# Task goal:
Copy out the records from the line containing "Find the location of a particular element. Image" up to and including the line containing "coordinates (163, 124).".

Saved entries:
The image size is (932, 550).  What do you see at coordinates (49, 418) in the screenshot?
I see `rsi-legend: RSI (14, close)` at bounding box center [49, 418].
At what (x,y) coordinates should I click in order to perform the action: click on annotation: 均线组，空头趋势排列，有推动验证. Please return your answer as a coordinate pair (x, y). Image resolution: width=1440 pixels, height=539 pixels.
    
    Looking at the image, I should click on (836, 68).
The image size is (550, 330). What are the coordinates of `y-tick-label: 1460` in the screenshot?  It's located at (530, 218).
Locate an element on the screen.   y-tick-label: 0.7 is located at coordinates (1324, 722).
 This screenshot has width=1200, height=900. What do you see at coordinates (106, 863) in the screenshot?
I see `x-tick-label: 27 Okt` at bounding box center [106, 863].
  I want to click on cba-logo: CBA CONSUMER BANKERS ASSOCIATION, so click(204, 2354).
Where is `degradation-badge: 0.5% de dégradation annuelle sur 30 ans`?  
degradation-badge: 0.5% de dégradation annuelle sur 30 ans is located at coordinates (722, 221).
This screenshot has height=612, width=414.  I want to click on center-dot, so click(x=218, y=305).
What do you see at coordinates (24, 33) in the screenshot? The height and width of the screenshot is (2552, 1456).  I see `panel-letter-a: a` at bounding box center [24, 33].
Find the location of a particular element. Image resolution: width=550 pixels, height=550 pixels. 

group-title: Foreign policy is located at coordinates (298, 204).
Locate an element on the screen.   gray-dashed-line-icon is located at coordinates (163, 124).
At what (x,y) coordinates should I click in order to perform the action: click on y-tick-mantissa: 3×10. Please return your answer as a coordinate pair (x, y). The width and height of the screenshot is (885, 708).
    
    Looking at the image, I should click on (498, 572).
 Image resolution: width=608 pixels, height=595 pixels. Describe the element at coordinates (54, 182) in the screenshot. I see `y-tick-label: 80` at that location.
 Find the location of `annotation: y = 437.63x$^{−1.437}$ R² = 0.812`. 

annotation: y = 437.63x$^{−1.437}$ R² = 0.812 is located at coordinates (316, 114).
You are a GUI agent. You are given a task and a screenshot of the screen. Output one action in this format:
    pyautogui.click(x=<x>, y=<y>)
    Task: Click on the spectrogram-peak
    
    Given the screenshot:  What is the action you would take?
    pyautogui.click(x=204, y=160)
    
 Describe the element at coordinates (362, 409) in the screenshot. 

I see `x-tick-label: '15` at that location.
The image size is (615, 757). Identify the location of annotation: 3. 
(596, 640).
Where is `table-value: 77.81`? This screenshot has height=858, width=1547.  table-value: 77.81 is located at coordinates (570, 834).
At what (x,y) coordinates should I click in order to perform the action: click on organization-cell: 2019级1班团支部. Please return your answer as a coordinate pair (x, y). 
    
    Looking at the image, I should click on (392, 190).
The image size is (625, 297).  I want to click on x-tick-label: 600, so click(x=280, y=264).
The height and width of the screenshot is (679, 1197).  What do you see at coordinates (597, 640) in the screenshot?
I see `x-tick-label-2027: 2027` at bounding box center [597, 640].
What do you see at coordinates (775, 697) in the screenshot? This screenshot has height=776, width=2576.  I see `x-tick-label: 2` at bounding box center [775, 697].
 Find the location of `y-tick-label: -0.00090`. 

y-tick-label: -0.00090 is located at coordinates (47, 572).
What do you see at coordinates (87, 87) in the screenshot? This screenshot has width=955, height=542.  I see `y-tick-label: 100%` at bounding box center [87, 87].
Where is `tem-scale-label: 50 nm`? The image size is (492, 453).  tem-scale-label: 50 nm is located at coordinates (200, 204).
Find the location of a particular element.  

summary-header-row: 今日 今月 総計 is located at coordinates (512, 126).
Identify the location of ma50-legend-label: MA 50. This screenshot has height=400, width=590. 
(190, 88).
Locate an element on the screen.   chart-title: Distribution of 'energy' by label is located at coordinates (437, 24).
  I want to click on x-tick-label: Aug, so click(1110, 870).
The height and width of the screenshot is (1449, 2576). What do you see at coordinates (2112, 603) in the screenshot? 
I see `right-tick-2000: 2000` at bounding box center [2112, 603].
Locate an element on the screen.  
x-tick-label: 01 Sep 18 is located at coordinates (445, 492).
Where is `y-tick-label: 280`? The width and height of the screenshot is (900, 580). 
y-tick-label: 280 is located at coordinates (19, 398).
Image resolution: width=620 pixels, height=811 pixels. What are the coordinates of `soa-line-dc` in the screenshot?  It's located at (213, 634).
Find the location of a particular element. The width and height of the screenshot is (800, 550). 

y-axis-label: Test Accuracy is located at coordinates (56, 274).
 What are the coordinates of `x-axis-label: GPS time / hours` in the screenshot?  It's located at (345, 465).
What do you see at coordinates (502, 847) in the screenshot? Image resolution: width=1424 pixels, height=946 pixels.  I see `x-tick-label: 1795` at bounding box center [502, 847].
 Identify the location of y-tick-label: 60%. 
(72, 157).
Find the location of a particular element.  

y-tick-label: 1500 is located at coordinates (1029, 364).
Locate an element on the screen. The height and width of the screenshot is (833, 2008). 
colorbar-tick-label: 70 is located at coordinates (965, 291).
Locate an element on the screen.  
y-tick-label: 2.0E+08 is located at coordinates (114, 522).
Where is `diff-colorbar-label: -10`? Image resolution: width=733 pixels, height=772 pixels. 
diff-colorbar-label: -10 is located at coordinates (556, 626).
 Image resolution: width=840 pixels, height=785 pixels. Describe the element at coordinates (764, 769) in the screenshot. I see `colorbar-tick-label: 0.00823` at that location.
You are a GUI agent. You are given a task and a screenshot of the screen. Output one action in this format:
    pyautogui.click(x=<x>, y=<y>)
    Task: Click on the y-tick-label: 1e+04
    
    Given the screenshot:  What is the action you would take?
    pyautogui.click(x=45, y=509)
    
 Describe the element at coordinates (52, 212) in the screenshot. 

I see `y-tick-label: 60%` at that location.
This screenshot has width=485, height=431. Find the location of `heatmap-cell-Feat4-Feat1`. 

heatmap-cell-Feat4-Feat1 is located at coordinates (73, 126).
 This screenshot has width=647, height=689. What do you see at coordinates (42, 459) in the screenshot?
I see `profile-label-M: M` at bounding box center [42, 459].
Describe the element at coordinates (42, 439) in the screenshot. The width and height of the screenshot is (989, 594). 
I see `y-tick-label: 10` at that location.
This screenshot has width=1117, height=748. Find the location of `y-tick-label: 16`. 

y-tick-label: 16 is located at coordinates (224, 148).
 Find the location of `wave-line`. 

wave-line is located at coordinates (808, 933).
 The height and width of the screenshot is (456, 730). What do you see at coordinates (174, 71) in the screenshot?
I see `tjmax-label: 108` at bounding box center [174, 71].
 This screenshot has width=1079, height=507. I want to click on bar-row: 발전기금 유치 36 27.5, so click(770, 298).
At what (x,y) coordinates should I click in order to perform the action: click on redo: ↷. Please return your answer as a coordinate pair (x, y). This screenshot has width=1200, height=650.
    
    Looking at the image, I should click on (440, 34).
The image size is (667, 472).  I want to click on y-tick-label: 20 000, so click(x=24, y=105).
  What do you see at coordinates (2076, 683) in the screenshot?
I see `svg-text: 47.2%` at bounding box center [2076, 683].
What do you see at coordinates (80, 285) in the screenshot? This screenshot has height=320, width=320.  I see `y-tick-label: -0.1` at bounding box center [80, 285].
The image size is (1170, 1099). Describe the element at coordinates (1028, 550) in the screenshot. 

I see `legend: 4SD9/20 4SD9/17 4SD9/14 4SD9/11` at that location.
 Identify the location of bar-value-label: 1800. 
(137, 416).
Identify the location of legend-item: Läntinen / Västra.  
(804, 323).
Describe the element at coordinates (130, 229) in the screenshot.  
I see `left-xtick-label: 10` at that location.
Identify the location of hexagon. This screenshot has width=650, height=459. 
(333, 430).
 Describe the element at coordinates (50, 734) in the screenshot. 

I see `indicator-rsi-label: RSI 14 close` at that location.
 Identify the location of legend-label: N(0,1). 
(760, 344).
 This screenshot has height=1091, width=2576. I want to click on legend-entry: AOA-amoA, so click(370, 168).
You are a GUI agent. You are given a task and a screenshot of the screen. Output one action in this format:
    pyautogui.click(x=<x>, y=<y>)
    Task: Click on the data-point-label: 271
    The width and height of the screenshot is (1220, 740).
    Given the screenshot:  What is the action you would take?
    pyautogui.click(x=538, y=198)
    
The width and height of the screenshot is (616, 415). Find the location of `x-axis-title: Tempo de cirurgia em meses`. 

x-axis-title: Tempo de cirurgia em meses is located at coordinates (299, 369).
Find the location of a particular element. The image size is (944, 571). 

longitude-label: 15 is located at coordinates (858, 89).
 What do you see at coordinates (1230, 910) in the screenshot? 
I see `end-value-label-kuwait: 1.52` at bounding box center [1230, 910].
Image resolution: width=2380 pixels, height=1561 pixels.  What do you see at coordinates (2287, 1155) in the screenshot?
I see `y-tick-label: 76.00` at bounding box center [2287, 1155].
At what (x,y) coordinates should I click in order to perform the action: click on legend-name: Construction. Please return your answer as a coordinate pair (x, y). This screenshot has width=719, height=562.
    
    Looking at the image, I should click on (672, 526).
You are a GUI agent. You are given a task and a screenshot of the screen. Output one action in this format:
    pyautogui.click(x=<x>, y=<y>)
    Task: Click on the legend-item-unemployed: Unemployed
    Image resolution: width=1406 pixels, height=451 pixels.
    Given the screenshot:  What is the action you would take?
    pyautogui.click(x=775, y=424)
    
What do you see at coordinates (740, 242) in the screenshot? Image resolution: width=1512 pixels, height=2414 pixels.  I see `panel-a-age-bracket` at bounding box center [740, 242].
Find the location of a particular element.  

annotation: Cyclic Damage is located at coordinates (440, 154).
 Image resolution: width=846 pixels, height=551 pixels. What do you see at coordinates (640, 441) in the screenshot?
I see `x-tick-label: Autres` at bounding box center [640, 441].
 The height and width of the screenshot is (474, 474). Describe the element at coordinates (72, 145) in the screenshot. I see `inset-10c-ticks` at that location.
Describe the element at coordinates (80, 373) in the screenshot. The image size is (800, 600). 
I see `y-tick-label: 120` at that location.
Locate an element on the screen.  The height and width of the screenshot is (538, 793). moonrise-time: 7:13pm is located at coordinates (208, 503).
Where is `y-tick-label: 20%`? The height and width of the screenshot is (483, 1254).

# Task result:
Find the location of a particular element. Image resolution: width=550 pixels, height=550 pixels. 

group-title: Foreign policy is located at coordinates (298, 204).
Locate an element on the screen.   gray-dashed-line-icon is located at coordinates (163, 124).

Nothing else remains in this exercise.